Não me levem a mal, eu não tenho nenhum problema com isso. Acho admirável que tem pessoas reais com essa perspectiva sobre a vida. De que existe uma existência unitária, de que existe algum tipo de objetivo, que acreditam que um dia vão tirar os sapatos, final feliz, dizer uma frase de efeito, olhar pro sol se pondo, e fade-out, créditos rolando. Como já disse antes, minha existência é na transição. Eu sou um B-roll eterno. Ou uma intermissão.

E aqui estou eu, falando desse jeito místico, de novo. Chega a ser engraçado, o tanto que caio nessa auto paródia o tempo todo, já virou uma piada interna. Enfim, vamos colocar o pé no chão de novo.

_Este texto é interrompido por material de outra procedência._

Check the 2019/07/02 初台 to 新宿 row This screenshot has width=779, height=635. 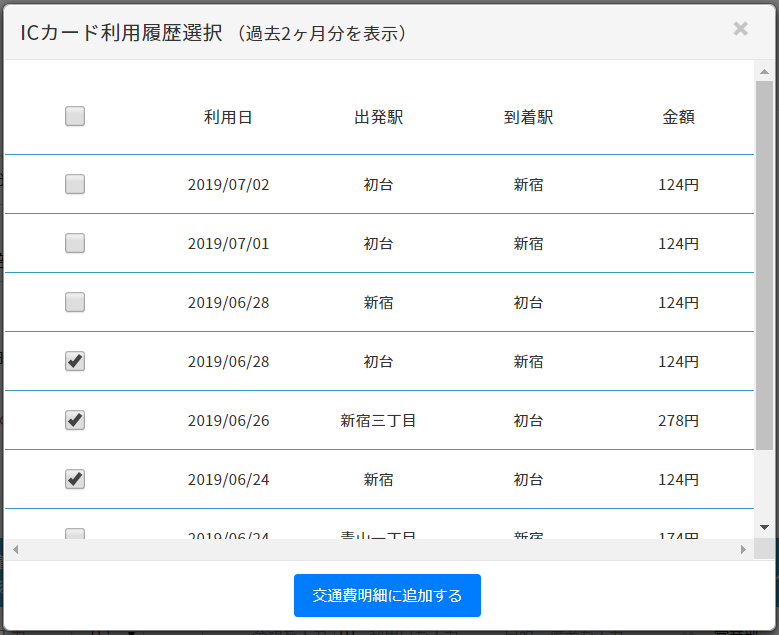click(x=75, y=184)
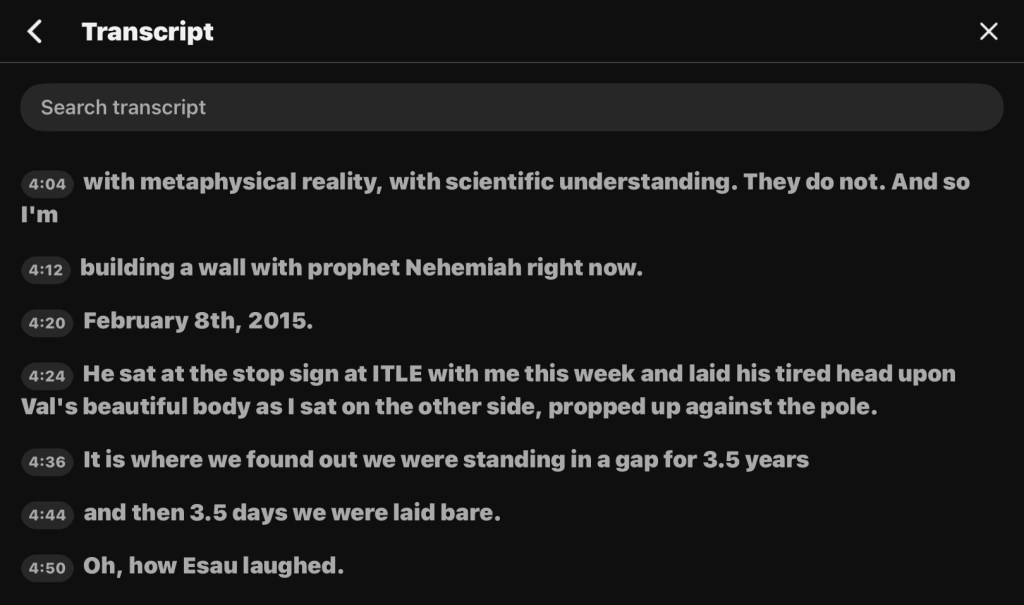
Task: Play from "standing in a gap" line
Action: tap(446, 461)
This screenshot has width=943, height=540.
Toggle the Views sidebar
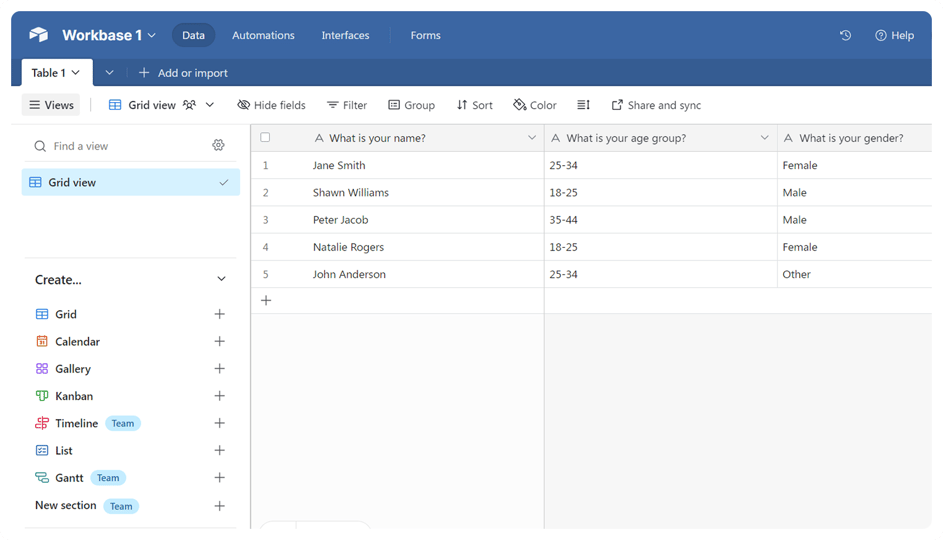point(51,105)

Eu nunca fiz planos pro futuro porque até agora era muito difícil imaginar um futuro em que eu ocupasse algum espaço, já que tem sido difícil fazer isso no presente. Pela primeira vez na vida, estou tornando esse deslocamento a minha própria casa, e o futuro parece un pouco mais real, um pouco mais brilhante, e um pouco mais meu.

Minha cabeça tem estado dividida entre pensar obsessivamente sobre teoria musical e em toda essa questão da transição. Ainda estou tentando entender isso tudo. Sabiam que existe uma forma de enxergar a base fundadora da escala diatônica como sendo o modo lídio? Juro que isso é interessante.

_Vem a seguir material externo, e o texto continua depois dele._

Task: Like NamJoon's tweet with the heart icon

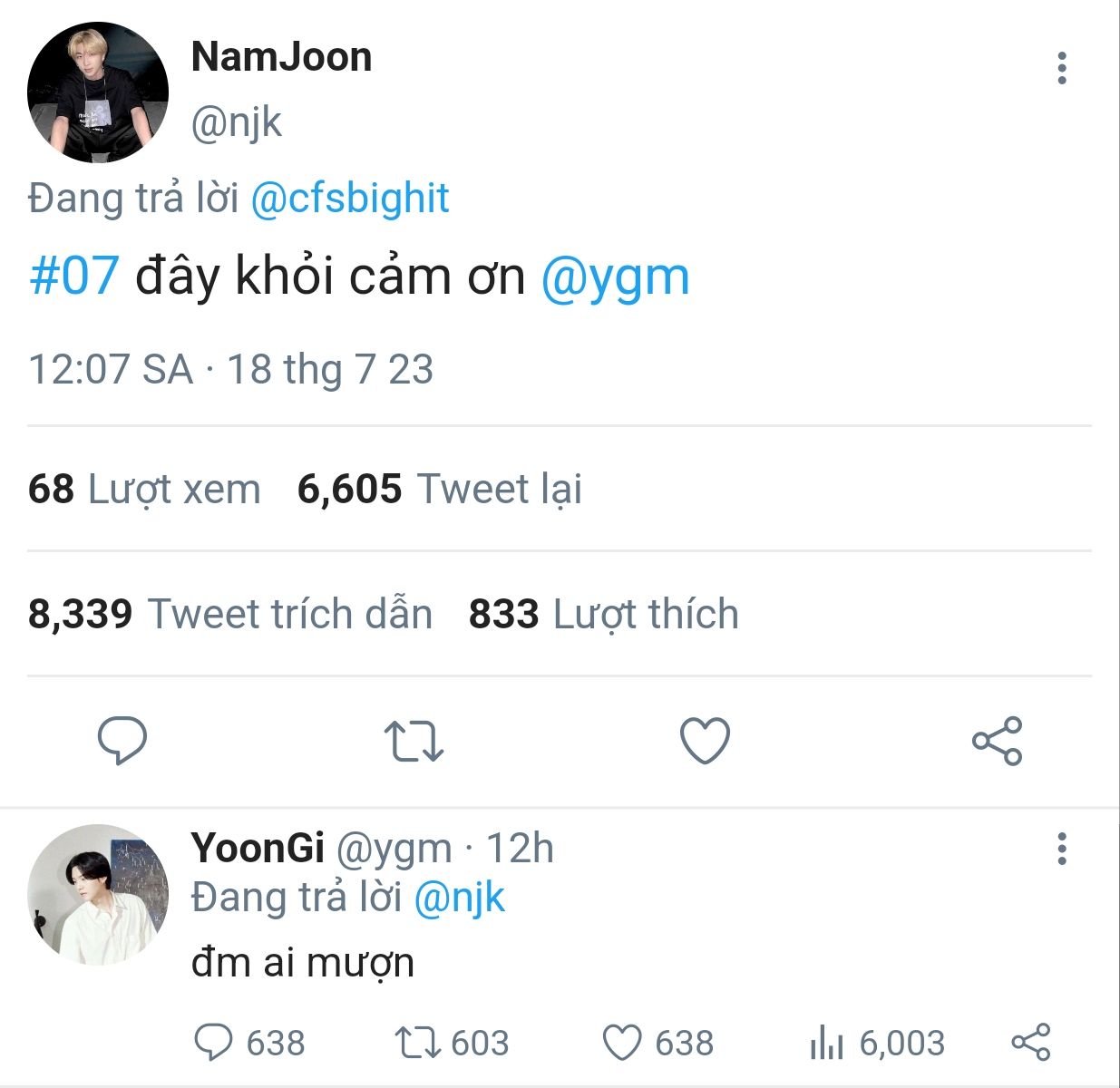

Existe também um jeito de pensar na minha existência até agora como completamente valida, sem ignorar nada que aconteceu, apesar de ainda olhar pro meu passado de forma negativa, as vezes. A melhor parte disso tudo é que eu sempre fui muito confortável em ter controle sobre o que aconteceu antes. Isso eu sempre tirei de letra. Meu problema era não saber lidar com o presente, e, por consequência, com o futuro. Agora existir é um pouquinho mais confortável. Não vou dizer que a realidade é perfeita, mas é isso, tem sido um pouquinho mais confortável, e ficado um pouquinho mais a cada dia que passa. Vou contar uma história real pra vocês agora:

Era uma vez uma menina muito pretensiosa, com muita gente em volta pra aplaudir toda vez que ela falava uma besteira, e com muita gente em volta pra bajular ela, porque, convenhamos, ela até que era uma adolescente bonitinha. Ela era muito tímida, e muito insegura com o próprio corpo. Tinha um senso de humor muito peculiar, porque o que mais achava graça era numa forma meio absurda que a realidade se apresentava as vezes. Achava engraçado quando as pessoas falavam sério, olhava pras pessoas na rua e criava personagens delas, imaginando histórias e nomes. Sua brincadeira favorita era desenhar rostos e inventar nomes. Era muito inteligente, também, mas não tem muitas memórias do ensino médio porque dormia a aula inteira. Não vou dizer que era talentosa, porque não fazia nada de forma muito excepcional, mas era admirada porque fazia do jeito dela. Tocava guitarra com as cordas invertidas, porque era canhota. Usava sapatos de cores diferentes. Tinha um cabo p2 num colar, como um pingente, que inventava que tinha um significado diferente pra cada pessoa que perguntava. Era muito rápida em dar respostas, responder com perguntas, desviar de assuntos, criar palavras, brincar com a língua e inventar histórias. E gostava desse jogo, porque era escorpiana e canhota. O único dom dela na verdade era ver as coisas com uma sensibilidade que a maioria das pessoas não tinha. Via tudo, por escolha, por uma lente artística e poética, porque era assim que o mundo fazia sentido pra ela. Ela era uma esteta. Uma dessas pessoas que poderia ser o David Bowie, ou o Bob Dylan, ou o Jimi Hendrix, e ninguém nunca saberia porque talvez tenha nascido no lugar errado, na hora errada. Com o corpo errado também.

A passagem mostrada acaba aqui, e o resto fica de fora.